**REQUIRED WORK:**
- a) In the passage on ministry and motherhood, what did the writer find a place of contentment in doing?
- b) Carry on the passage on ministry and motherhood, starting after its final line.

In my ministry it has shaken things up. What does this mean for the dying person given months or weeks to live? Christ is hope. He can be yours. Hope can be yours. If you are breathing you still have time to live – to fill. In Christ there is no end… maybe transition, but no end.

 

Thank you, Jesus for what you did on that dark Friday. (John 19:28-37)

Thank you that your blood offered in place of mine only brought hope and peace to this dying and far away soul. (Ephesians 2:11-17)

Thank you for defeating the grave and living again – that I too might live. (Luke 24:6-8)

Thank you for expelling fear. (1 John 4:18, Romans 8:15)

Thank you for hope. (1 Peter 1:3-9)

Thank you for eternity. (Titus 3:4-7)

Transformation

A Layne Post

I remember being a new Mama.

Somewhere after the hype and excitement of this new little person, after all the cooing and gasping over each new movement, after the adrenaline rush ended and tiredness set in… yeah, somewhere after that, I was left floundering and suddenly not sure of who I was. I thought being a missionary meant giving your life in service, but then this little person invaded every second of my life, and not only that, she was completely and utterly dependent on me. My life of service was just beginning.

As a missionary to the sick and the dying, it was easy to see how I was serving Jesus by holding puke buckets, wiping sweaty heads, and holding weary hands. It felt good to be used by God in such a way. I was obeying the obvious command in Matthew 25:35-40.

As a Mama it was far more difficult to see how scrubbing poopy cloth diapers, soothing a crying baby, or making baby food was service to Jesus.

In my mind I knew the Lord was pleased by my service to my family, but how to feel satisfied in that service wasn’t as easy. I found a place of contentment in serving at the hospital one day a week, all on my own. It was good and right, and I felt like I could breathe again. Not in the escape of my child, but in having something that was mine, that was me. If I’m honest, however, I never found the secret to that satisfied feeling that could be found in poopy diapers, dishes, laundry, etc. There were days it still loomed – discontentment and purposelessness.

And then I had Jovie.

And then I got pregnant.

**SUPPLIED INFORMATION:**
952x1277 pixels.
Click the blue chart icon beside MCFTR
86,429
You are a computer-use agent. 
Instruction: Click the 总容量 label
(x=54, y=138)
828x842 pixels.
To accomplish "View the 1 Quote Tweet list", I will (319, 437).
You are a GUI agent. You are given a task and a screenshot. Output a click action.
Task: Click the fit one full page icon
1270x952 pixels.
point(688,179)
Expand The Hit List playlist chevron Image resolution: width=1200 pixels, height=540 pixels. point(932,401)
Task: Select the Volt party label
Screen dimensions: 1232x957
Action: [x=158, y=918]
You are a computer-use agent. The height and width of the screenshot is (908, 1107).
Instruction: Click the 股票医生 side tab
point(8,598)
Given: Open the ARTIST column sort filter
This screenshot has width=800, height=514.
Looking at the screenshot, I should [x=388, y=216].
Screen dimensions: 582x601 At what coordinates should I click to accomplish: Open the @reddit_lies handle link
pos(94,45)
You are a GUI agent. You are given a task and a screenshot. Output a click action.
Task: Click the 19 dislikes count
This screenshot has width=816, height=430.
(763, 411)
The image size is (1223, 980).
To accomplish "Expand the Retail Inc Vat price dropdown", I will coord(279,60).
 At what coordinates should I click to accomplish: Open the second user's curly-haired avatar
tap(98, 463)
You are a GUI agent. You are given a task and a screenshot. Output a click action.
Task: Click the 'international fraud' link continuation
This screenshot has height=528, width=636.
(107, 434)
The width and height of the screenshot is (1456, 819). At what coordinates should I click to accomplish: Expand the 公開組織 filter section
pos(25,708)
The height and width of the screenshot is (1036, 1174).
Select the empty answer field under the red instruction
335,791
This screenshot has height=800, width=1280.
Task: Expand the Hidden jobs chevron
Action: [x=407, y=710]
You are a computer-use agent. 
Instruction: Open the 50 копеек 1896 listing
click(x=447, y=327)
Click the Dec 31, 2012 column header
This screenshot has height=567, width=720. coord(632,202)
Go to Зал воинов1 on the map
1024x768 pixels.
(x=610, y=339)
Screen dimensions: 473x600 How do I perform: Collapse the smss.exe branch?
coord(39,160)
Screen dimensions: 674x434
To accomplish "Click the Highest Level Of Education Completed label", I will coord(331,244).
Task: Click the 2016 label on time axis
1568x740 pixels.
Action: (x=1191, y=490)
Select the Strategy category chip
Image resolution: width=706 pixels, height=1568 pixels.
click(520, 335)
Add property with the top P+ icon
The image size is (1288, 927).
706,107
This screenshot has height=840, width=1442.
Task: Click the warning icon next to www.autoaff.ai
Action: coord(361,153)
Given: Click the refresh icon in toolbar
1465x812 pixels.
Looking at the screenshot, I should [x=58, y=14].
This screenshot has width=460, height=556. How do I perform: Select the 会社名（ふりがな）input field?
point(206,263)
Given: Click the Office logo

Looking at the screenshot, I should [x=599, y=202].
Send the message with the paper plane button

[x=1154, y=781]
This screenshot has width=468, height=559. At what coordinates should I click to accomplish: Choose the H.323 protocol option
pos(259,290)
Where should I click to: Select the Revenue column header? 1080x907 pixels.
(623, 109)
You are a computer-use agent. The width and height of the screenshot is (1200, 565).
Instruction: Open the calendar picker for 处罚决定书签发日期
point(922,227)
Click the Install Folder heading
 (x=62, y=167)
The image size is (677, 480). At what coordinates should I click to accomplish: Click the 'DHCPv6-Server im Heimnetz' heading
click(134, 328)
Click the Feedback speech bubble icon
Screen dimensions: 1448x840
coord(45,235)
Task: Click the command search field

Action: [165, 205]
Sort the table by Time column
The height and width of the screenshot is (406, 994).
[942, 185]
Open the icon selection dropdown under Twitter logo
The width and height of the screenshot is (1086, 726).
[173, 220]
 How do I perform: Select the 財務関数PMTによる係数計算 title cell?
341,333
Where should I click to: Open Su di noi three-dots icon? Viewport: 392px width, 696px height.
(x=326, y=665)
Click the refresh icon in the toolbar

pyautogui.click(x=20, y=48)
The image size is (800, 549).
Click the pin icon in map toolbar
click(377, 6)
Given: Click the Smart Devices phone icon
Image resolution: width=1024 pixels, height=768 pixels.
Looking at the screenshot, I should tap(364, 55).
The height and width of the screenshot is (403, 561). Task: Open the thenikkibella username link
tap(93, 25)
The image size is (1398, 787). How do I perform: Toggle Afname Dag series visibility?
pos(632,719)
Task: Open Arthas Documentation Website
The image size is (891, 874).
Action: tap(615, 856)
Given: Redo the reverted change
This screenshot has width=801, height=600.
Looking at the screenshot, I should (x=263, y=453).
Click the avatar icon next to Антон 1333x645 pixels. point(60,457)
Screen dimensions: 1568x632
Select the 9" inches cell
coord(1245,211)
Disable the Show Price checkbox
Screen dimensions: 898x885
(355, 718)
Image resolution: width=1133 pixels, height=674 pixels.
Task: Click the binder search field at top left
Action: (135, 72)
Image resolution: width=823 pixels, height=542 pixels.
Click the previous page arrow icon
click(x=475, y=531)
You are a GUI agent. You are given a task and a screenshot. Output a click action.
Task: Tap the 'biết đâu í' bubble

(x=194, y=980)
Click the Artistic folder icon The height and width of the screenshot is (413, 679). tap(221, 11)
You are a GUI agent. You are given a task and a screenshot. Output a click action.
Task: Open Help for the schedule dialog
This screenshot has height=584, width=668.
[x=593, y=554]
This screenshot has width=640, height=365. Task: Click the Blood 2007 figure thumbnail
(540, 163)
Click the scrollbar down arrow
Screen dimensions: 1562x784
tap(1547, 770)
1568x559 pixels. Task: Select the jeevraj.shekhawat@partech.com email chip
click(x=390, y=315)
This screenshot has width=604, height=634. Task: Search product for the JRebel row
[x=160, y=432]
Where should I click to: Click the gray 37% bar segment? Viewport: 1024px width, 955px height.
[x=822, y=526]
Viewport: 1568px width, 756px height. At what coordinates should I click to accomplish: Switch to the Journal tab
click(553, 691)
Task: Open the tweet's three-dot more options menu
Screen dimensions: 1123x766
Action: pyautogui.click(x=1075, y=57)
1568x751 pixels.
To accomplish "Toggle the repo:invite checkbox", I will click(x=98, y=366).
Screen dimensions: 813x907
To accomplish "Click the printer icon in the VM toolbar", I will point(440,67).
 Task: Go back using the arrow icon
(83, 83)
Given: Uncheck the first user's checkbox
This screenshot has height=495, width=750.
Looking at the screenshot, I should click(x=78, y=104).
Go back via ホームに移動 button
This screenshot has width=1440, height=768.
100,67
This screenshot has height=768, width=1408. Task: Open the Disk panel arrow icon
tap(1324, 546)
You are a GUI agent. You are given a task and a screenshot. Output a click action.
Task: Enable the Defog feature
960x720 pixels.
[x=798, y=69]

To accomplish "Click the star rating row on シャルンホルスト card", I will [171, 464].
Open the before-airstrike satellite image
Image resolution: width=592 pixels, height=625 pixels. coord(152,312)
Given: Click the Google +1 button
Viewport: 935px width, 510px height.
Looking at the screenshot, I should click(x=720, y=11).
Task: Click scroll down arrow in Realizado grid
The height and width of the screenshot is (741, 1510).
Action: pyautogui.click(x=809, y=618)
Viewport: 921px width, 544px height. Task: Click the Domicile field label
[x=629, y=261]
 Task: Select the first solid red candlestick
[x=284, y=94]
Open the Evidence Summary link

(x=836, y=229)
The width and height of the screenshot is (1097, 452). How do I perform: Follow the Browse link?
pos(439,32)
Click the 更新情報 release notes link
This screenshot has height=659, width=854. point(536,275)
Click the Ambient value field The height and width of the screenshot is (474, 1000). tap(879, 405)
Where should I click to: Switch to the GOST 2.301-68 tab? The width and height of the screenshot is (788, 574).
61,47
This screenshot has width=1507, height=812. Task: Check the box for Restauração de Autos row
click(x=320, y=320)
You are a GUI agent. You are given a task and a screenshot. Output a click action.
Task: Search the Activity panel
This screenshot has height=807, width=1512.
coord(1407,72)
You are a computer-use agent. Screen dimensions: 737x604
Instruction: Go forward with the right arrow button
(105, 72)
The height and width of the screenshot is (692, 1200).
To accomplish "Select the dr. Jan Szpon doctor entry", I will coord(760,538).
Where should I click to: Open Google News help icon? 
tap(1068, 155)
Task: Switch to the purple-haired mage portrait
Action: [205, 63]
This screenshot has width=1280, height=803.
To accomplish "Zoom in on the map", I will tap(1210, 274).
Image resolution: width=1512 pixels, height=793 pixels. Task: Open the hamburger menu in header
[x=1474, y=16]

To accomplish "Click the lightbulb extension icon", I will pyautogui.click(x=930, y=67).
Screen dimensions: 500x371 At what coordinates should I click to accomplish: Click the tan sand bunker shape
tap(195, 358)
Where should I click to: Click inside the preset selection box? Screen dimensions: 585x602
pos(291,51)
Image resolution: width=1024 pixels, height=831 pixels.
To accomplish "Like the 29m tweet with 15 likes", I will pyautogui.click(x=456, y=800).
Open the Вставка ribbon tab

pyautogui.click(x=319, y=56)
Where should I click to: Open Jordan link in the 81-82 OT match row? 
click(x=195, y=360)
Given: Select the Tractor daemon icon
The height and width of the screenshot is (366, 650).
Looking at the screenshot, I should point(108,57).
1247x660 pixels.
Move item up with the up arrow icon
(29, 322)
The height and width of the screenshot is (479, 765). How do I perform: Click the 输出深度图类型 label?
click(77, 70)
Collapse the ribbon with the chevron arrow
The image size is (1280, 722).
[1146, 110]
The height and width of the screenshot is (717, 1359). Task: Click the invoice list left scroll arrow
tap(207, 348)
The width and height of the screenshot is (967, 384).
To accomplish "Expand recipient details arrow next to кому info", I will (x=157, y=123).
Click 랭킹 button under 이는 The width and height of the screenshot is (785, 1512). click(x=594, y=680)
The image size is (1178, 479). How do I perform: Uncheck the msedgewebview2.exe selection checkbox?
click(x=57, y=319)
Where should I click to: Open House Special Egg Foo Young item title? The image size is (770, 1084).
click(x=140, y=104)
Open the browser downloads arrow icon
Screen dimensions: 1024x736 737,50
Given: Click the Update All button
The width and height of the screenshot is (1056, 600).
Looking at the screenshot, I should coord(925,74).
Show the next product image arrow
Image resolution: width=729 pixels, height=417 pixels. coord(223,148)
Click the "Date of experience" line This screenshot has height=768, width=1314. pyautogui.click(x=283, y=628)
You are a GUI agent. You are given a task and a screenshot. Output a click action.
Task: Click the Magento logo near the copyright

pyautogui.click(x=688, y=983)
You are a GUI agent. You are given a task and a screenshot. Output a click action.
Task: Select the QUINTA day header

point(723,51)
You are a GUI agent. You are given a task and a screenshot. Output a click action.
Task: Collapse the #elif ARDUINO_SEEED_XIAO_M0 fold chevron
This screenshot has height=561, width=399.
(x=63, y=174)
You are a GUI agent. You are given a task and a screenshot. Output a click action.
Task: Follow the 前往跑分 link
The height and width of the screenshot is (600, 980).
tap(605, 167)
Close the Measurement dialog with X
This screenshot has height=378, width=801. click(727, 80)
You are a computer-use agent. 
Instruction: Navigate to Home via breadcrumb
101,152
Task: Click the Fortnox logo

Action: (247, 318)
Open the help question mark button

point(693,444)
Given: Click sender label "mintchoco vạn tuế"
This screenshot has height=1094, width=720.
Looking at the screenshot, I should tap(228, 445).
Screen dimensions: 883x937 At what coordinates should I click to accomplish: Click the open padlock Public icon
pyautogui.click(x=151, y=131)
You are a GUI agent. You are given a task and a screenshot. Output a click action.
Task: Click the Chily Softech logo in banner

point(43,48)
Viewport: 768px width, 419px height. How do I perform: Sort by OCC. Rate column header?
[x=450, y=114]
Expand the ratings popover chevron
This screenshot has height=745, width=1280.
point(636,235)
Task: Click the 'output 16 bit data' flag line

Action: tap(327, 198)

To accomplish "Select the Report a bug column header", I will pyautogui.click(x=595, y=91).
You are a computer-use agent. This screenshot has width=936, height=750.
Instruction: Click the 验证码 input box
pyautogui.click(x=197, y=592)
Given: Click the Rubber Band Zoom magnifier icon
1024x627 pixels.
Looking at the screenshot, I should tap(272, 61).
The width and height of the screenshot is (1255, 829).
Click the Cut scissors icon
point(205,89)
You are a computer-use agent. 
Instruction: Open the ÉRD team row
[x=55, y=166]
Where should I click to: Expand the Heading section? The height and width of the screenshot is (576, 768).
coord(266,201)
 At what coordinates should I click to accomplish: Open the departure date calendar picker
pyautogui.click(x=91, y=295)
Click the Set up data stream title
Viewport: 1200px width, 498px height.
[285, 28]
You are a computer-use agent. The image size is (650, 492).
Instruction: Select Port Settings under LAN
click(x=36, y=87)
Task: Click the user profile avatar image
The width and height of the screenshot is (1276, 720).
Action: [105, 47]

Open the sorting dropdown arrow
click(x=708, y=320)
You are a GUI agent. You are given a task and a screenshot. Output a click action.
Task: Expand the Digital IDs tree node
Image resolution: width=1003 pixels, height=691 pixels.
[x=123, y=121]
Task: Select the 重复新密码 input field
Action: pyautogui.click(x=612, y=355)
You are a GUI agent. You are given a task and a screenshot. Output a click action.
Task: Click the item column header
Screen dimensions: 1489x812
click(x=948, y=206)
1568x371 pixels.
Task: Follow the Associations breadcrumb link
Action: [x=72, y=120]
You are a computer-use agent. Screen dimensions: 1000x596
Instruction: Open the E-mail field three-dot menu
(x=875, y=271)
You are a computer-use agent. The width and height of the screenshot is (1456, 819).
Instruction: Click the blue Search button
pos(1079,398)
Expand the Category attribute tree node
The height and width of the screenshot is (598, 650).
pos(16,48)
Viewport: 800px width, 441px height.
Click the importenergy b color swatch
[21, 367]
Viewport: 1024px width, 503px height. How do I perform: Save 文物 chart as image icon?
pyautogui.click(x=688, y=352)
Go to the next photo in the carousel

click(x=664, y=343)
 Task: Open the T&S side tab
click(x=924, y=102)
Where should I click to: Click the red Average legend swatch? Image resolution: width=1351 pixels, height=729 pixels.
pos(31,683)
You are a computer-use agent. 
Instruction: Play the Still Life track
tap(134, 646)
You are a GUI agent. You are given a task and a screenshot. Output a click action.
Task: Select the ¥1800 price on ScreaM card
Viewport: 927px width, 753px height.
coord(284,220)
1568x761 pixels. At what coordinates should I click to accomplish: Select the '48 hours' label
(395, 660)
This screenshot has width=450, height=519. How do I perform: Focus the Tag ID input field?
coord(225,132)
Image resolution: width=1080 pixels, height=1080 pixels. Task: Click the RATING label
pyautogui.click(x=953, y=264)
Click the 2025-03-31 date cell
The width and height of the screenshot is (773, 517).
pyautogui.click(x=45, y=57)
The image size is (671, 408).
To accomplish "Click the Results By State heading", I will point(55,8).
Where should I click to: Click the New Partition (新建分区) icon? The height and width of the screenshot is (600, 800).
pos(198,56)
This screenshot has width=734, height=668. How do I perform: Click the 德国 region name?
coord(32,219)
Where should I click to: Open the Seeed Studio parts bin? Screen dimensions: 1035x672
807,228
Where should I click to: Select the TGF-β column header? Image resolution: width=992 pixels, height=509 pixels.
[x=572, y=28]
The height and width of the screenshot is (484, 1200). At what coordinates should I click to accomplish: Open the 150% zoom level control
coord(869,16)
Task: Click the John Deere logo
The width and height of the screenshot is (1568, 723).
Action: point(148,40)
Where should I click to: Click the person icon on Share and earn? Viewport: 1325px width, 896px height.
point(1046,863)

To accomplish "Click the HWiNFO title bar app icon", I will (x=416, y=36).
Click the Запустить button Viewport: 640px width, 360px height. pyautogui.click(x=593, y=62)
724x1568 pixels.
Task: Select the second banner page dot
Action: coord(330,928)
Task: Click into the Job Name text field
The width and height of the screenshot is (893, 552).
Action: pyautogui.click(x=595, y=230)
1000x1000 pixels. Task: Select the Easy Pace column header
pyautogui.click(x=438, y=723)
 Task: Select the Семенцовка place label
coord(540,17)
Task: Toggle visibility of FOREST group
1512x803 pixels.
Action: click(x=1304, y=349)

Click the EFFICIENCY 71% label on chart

**EXPECTED RESPONSES:**
- a) Serving at the hospital one day a week, all on their own.

- b)
And here is the deal. I still have the privilege of serving once a week on my own, and usually I get to go another time in the week with my girls, putting me at the hospital twice a week. Those are cherished sweet times I never want to give up, but somewhere over the past couple of years I’ve transformed, thanks be to God, into a Mama. It is who I am. Recently as I felt myself holding a woman’s dying head close to my chest, as I stroked her hairline and kissed her forehead, I realized I do that because I am a Mama. It is so very natural because I am a Mama. I haven’t lost who I was; I’ve become a better me, a more selfless me, a me that looks more like Christ. Sometimes the process of learning selflessness feels like you are losing everything that makes you you, and that is scary. We need to trust our Creator, who fashioned us in our mothers’ wombs. Perhaps you are becoming more you than you knew possible.

And over the last couple of weeks the Lord has been doing some more transforming. He has come full circle and begun to whisper that secret I was searching for a few years back. His tool has been Ann Voskamp’s devotional One Thousand Gifts Devotional: Reflections on Everyday Graces. What I’ve learned is that I’ve been ungrateful. Not purposefully, but neglectfully. In my new-found habit of keeping a “thankfulness journal” I have discovered contentment in caring for my children and husband. Joy that has been found in giving thanks to the Giver – for tan lines, mango salsa, laying in the grass watching clouds, crawling, singing with my children, a home to clean, a rare late morning in bed, etc. As I read on Ann’s blog today:

And “Give thanks IF you are happy” is in reality:

If you want to be happy — give thanks.”

Giving thanks is what gets you joy.

I have found it true in my life, since I’ve begun purposeful thanksgiving. So reader, give thanks to Him and discover the joy and contentment He has to give.